Thursday, July 24, 2008

This is your brain on Google

Is Google Making Us Stupid?” inquiring minds at the Atlantic Monthly (July/August) want to know.

Google’s power and appeal (or powerful appeal or appealing power?) cannot be ignored. But while Google does put a wealth of knowledge at our fingertips, it, at the same time, closes off even more from consideration. Yes, they have been trying to remedy this by scanning every book they can get their electric mitts on (copyright be damned), but they make it too easy for students, scholars, and writers to neglect all the source information that is hidden in archive boxes and bookshelves in out of the way libraries. Not to mention that there is something tactile and satisfying in touching and reading an original letter that has long been hidden away and all but forgotten about that you just can’t get from keyboard clicks and the glow of a computer monitor.
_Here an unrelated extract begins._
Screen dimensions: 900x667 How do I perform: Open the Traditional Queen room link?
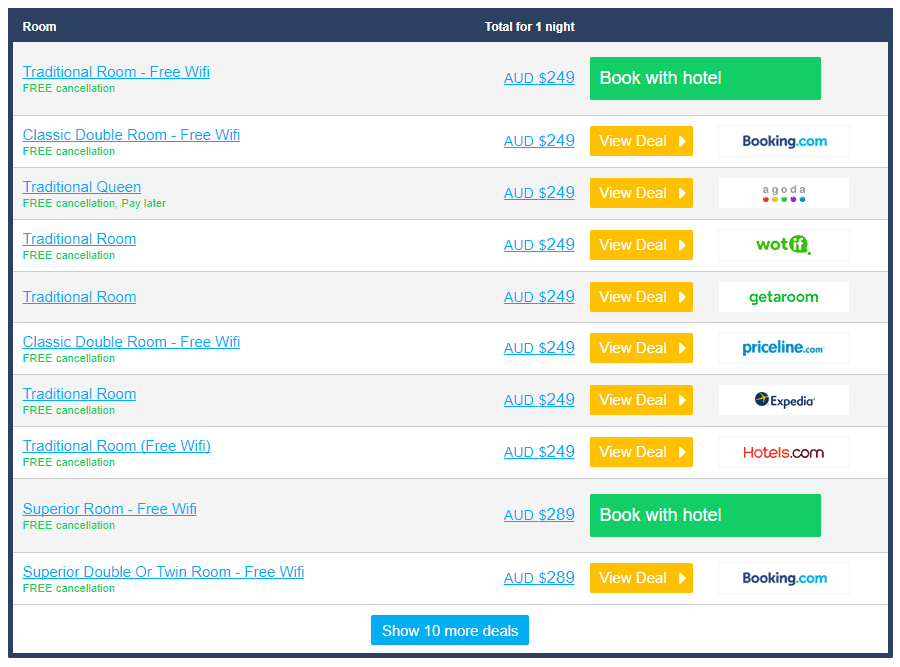coord(82,187)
All that being said, the folks at the Atlantic Monthly are getting at something more basic and elemental. All that quick reading that we are doing by flipping through Google snippets and flitting from Web page to Web page is having a physical effect on our brains. (As McCoy once said, “They’ve got Jim’s brain!”) Only it’s not the aliens, we’ve done it to ourselves by how we now read. As the Atlantic Monthly’s Nicholas Carr puts it, “what the Net seems to be doing is chipping away my capacity for concentration and contemplation. My mind now expects to take in information the way the Net distributes it: in a swiftly moving stream of particles. Once I was a scuba diver in the sea of words. Now I zip along the surface like a guy on a Jet Ski.”
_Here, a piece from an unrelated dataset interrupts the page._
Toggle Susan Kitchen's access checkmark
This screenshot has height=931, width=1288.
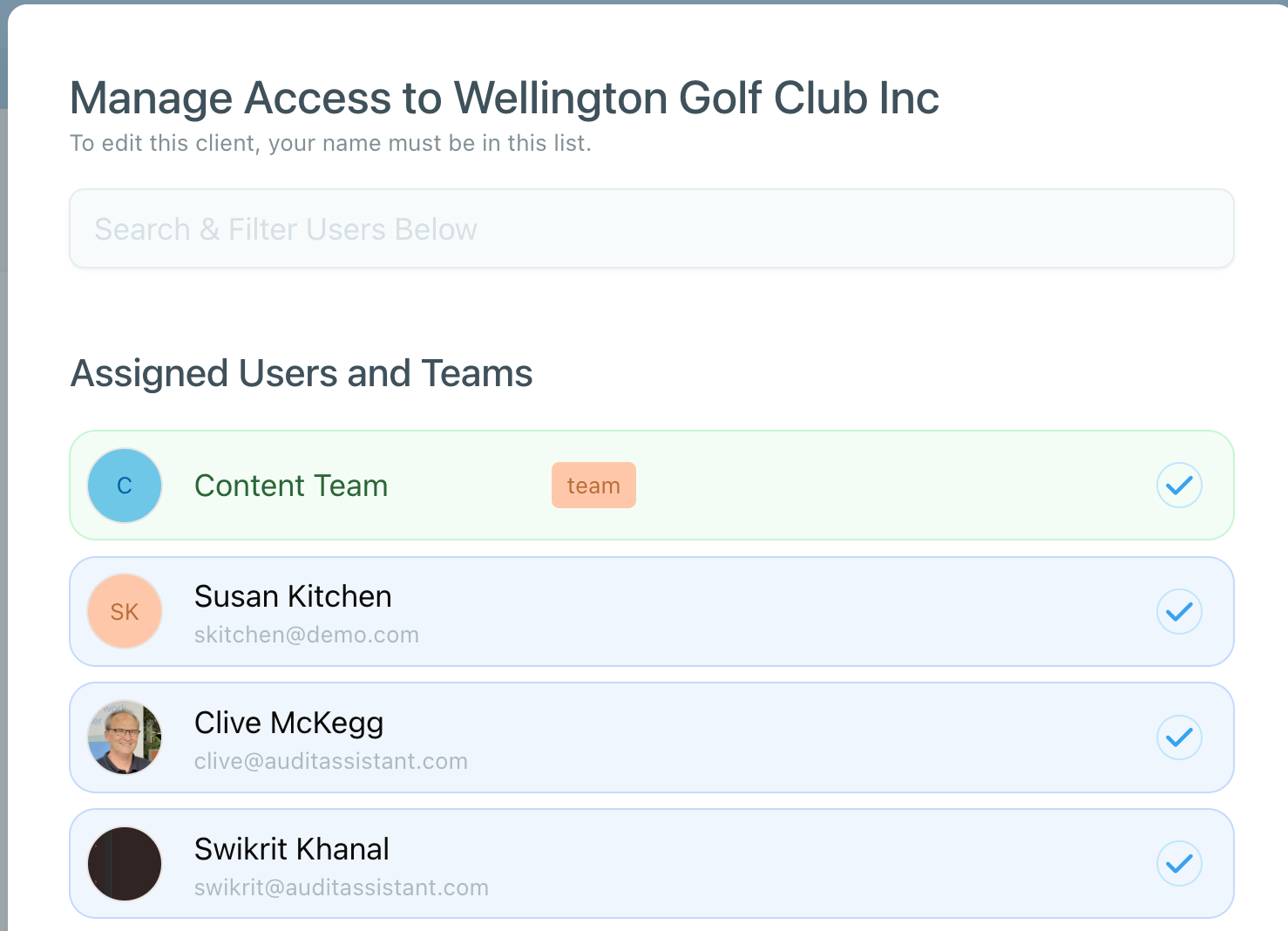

As it turns out, reading is not as hardwired into our brains as speech and oral communication is. This is evident, clearly, in the history of communication. We were speakers and listeners long before we were writers and readers. And we brought the instinct for oral communication, according to researchers at Cornell University, along with us on our evolutionary journey from the sea.

Reading, apparently, is not that fundamental.